Unilateral screening mammograms are often interpreted with a different hanging protocol from bilateral exams. In order not to introduce the extraneous variable of hanging protocol, unilateral mammograms were excluded from this study. It could prove informative to compare unilateral left versus right exams since their hanging protocols would presumably be the same. For instance, perhaps there is no laterality bias in the setting of viewing just one breast; that is, perhaps laterality bias only appears when comparing breasts side-by-side.
The authors’ recall fractions were higher than those generally reported as desirable, typically approximately 5–12%.6,13 The vast majority of the authors’ practice reflects poor patients, underinsured or altogether uninsured, and mostly immigrants who may not trust governmental institutions like the authors’, may not speak English, and are new or relatively new to healthcare in the USA. For those and related reasons, a strikingly high portion of the authors’ patients have had no prior mammogram; or, if they have, it often was not in recent years, not obtainable, and/or of poor quality. When women had no prior mammogram or the most recent mammogram was more than 3 years old, one study found screening recall rates were 67% higher.14 Since comparison to prior exams of quality, particularly those over the past several years, often obviates recall, the high average recall amongst the authors’ five radiologists is understandable. Furthermore, in a large, multicenter report, four of thirteen sites had recall rates with mammograms done, including tomosynthesis, that were well above the recommended rates for digital mammography without tomosynthesis.15 The Breast Cancer Surveillance Consortium reports that 10% of their 359 radiologists had recall rates over 18%, with some approaching 30%,12 whose patients may face similar impediments to those faced by the authors.
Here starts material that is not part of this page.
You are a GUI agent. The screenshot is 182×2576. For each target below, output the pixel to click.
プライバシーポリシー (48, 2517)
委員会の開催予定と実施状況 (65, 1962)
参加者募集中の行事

There is no substantive limit to the generalizability of this discovery. Implementation of a tally process regarding laterality and bilaterality would not be envisioned to be difficult, costly, or very time-consuming. The impact of this observation could be substantial, particularly perhaps in detecting an outlier-performing radiologist in a large group of radiologists, yet remains to be determined.
CONCLUSION
Laterality bias may exist in a radiologist who interprets screening mammograms, reflected by rate of advising left versus right immediate recall. The portion of reports recommending recall that is bilateral may simultaneously be assessed. Laterality and bilaterality biases could conceivably occur in the same reader. The authors do not, based simply on their small volume audit, propose what these values should, with high quality, be. How far unilateral recall recommendations may, with high quality, diverge from 50–50, left–right, and what a high-quality range of bilateral (versus unilateral) recalls is or should be, both have the potential to become valuable, quality metrics in screening mammography. These concerns have never before been discussed, let alone addressed. The authors call for them to be evaluated further.